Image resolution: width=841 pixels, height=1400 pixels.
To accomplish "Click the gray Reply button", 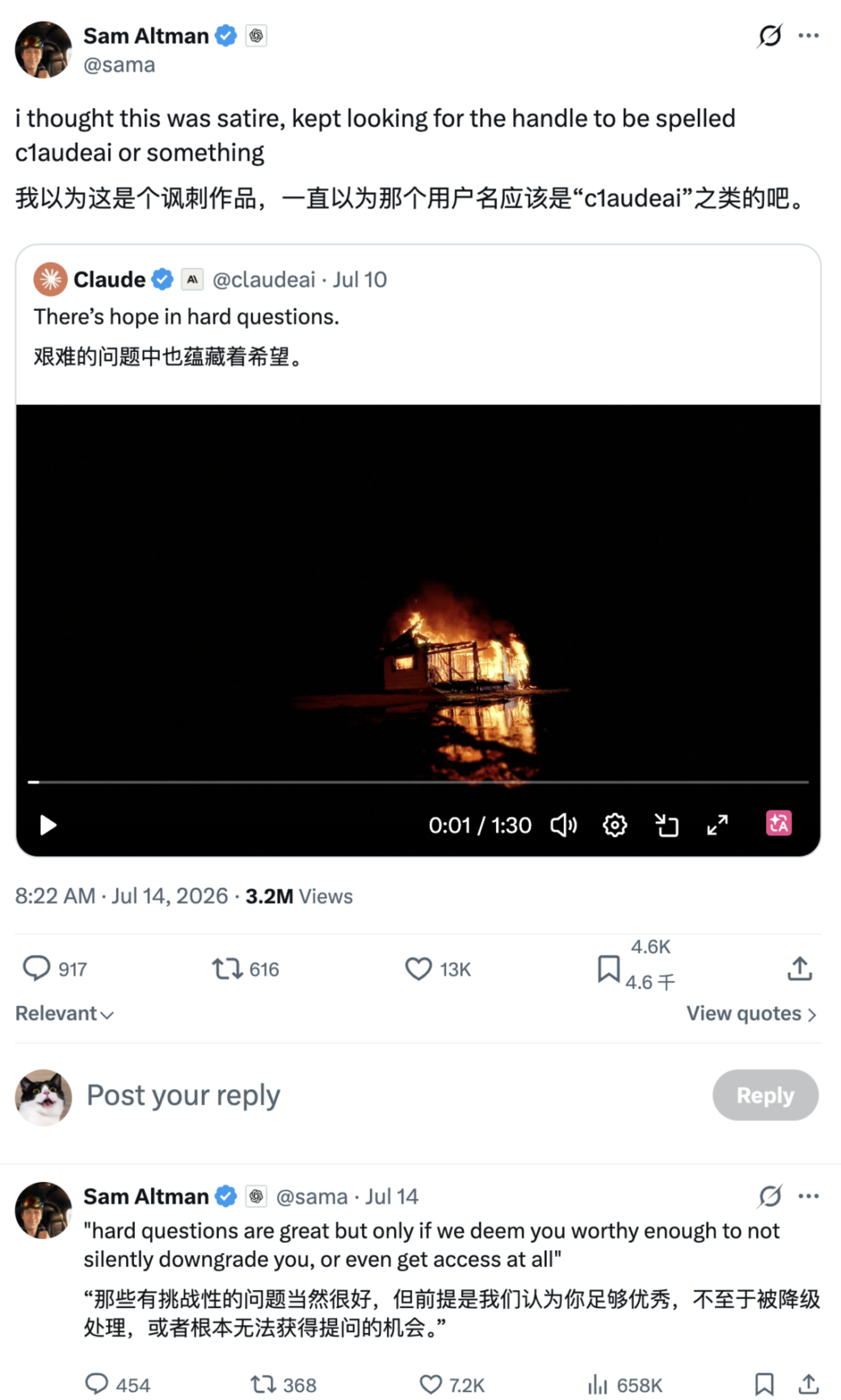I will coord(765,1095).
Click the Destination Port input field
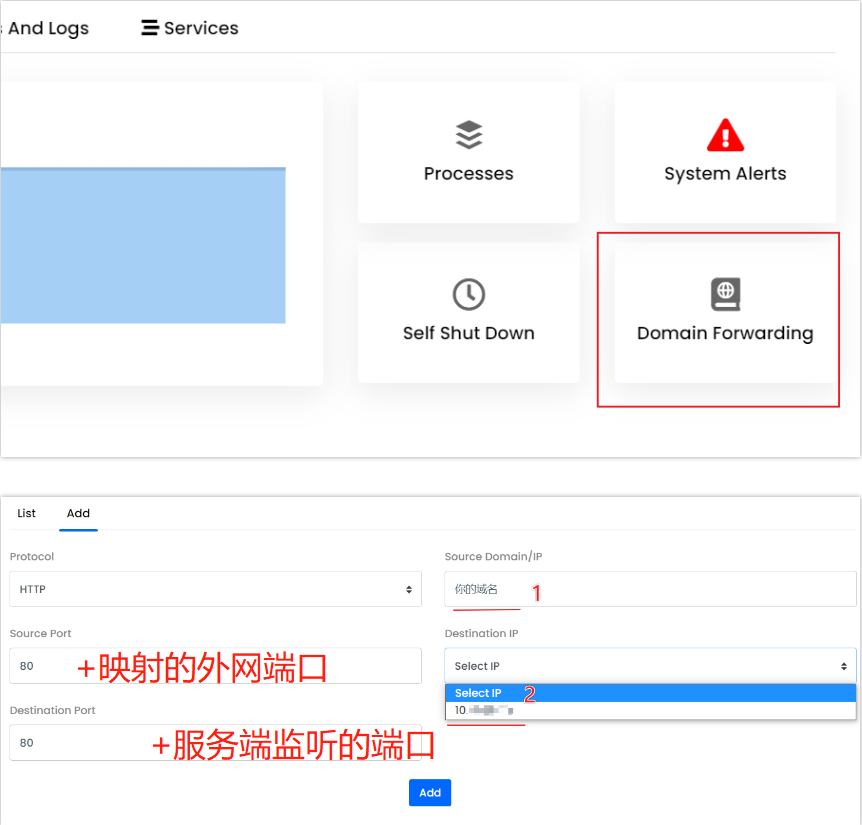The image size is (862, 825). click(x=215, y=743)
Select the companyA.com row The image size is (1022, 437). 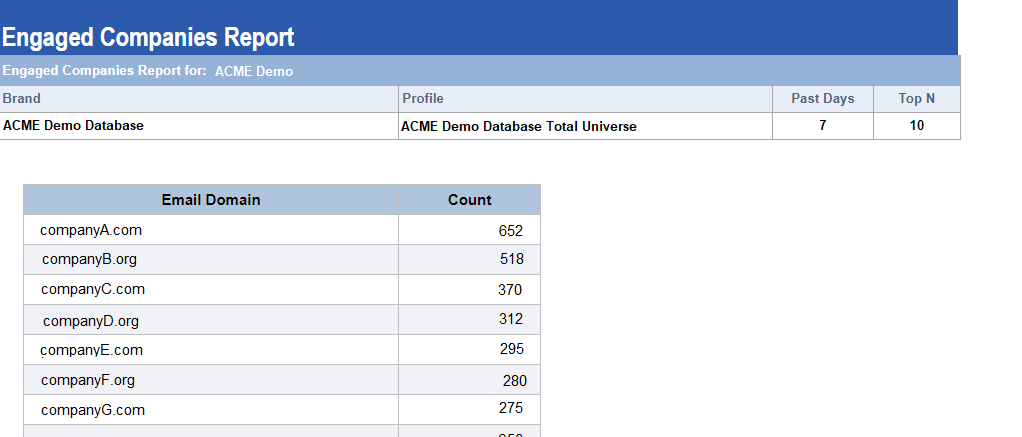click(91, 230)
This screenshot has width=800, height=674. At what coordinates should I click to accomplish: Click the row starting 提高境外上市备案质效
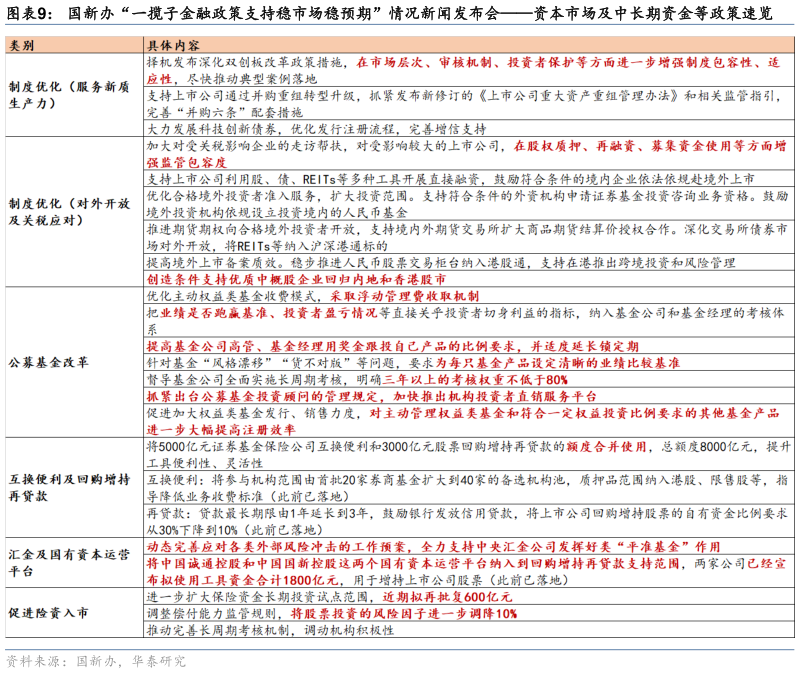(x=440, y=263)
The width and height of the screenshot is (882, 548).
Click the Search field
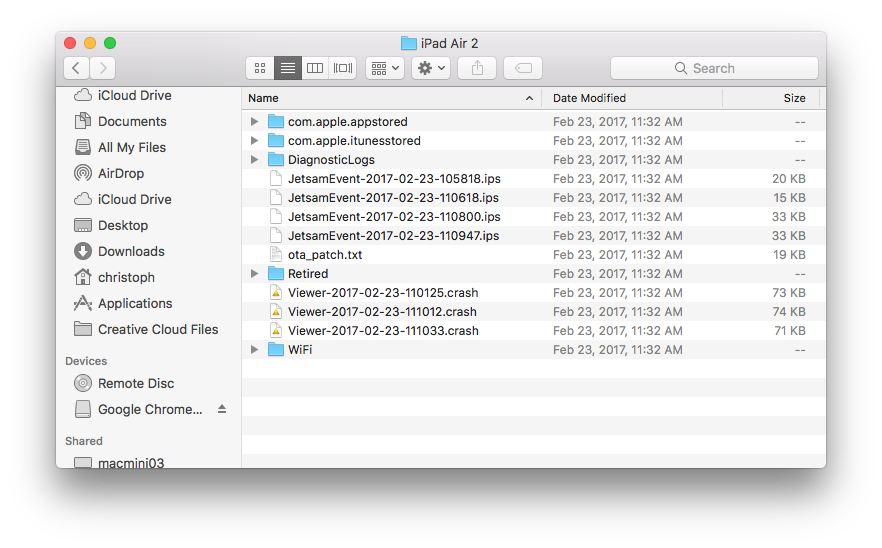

^^^^

- _Instruction_:
Copy out the stretch of lines from the one containing "This screenshot has" through the last line, leaving out the pictures.

- _Expected answer_:
This screenshot has width=800, height=674. At what coordinates should I click to accomplish: Click the row starting 提高境外上市备案质效
(x=440, y=263)
The width and height of the screenshot is (882, 548).
Click the Search field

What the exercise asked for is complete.